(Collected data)

--

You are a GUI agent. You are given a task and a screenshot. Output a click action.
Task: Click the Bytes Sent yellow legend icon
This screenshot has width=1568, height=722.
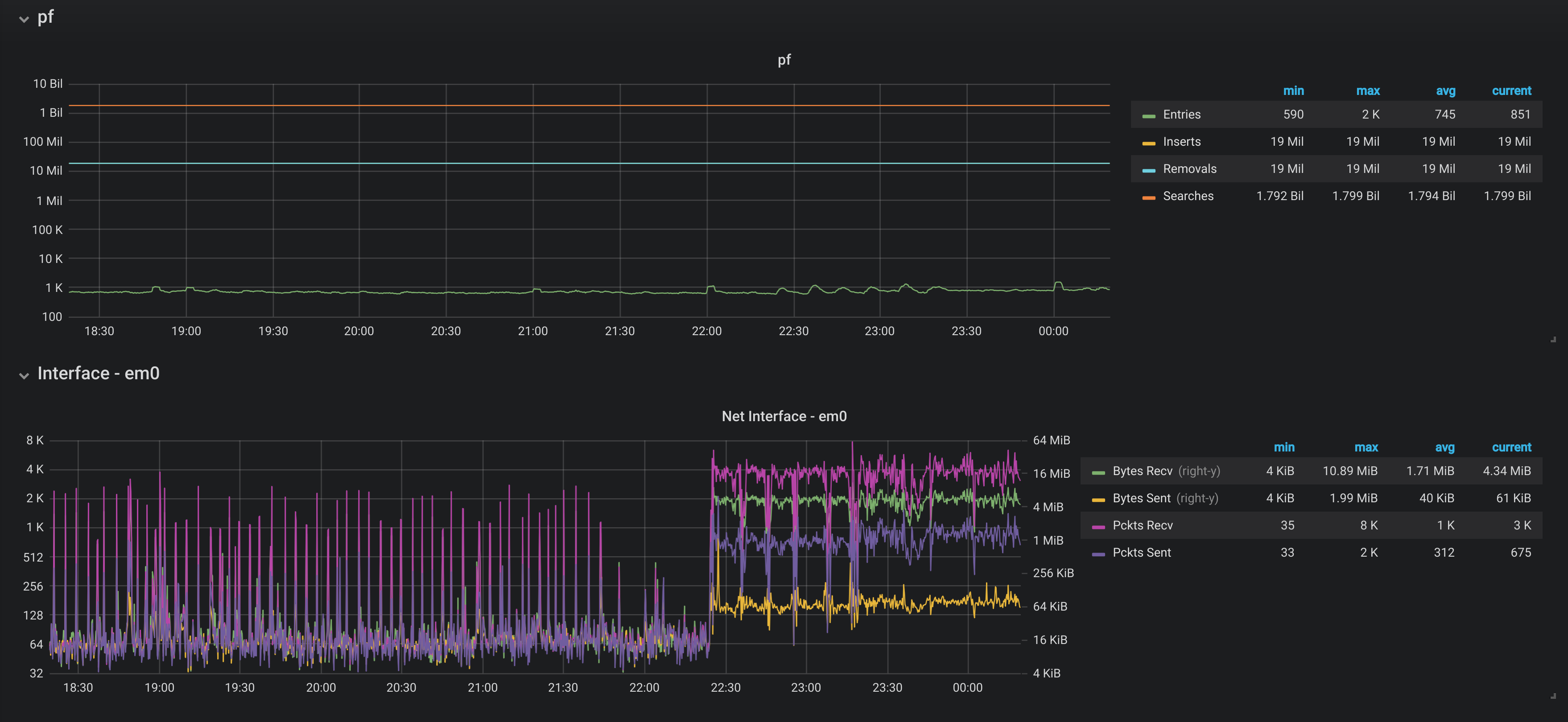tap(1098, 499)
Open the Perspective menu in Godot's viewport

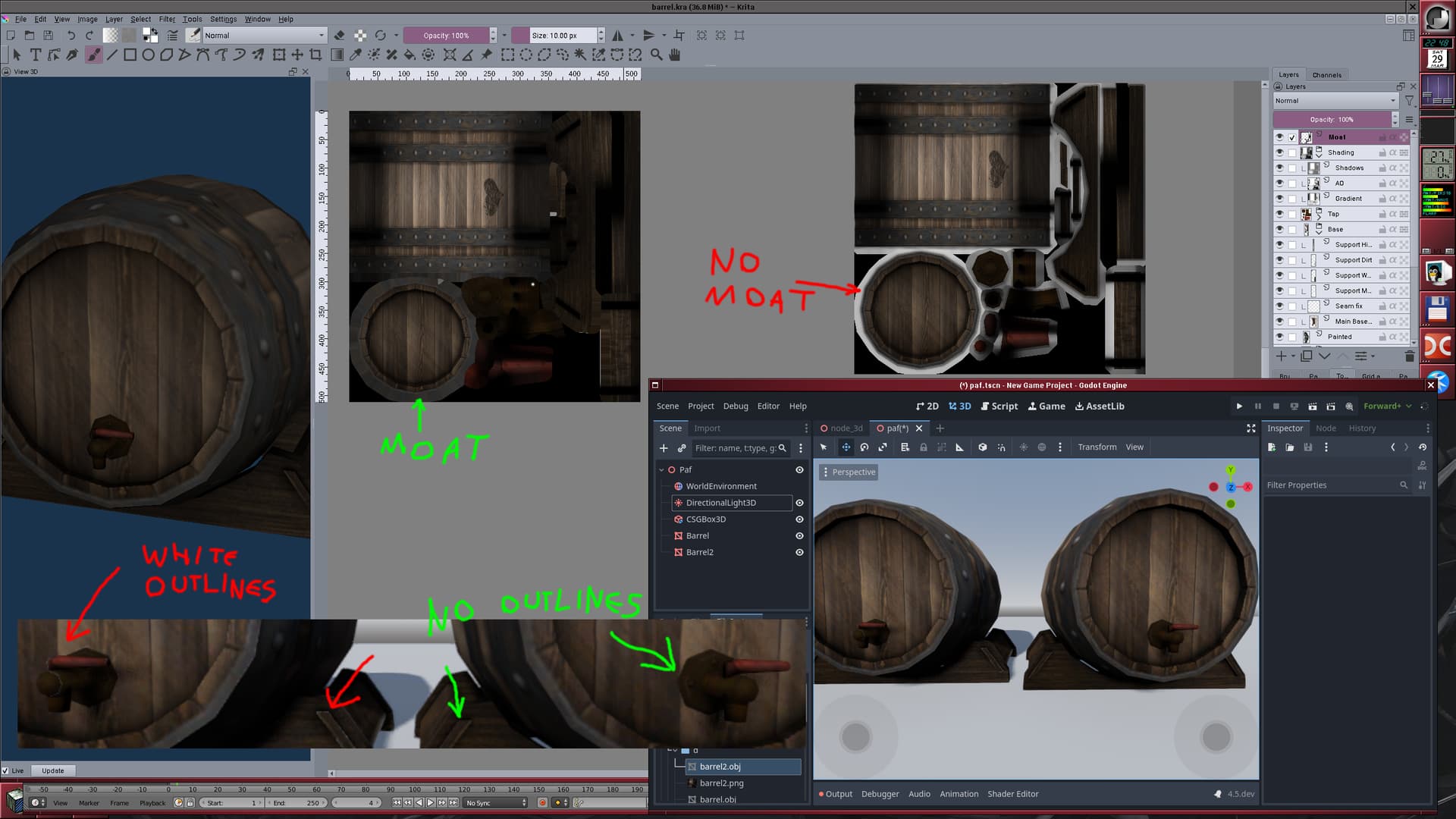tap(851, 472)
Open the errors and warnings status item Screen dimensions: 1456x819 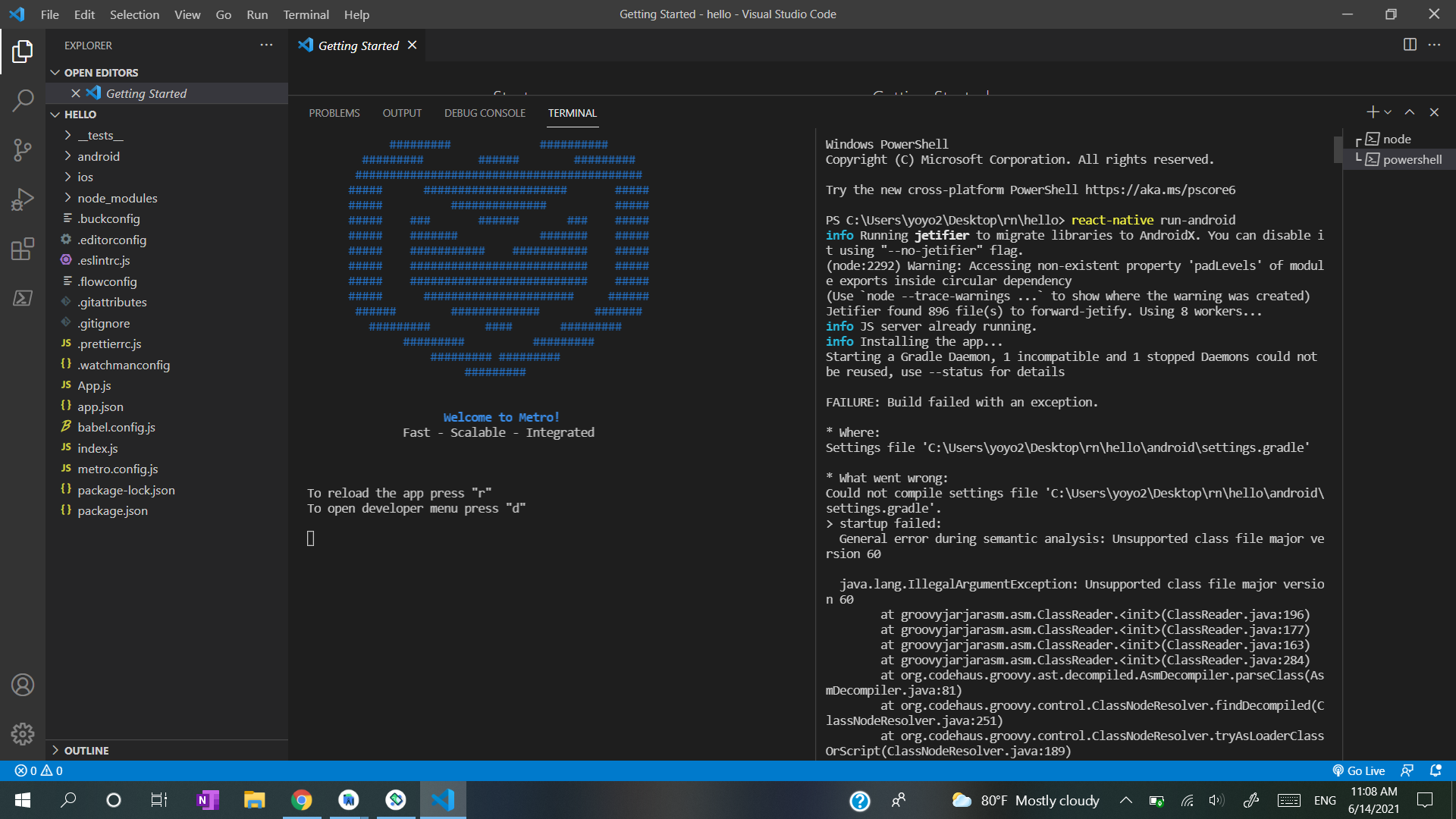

--

▶ What the exercise asks: Could you transcribe all of the data exactly and omit the pictures?

▶ Problem solution:
You are a GUI agent. You are given a task and a screenshot. Output a click action.
Task: Click the Bytes Sent yellow legend icon
This screenshot has width=1568, height=722.
tap(1098, 499)
Open the Perspective menu in Godot's viewport

tap(851, 472)
Open the errors and warnings status item Screen dimensions: 1456x819 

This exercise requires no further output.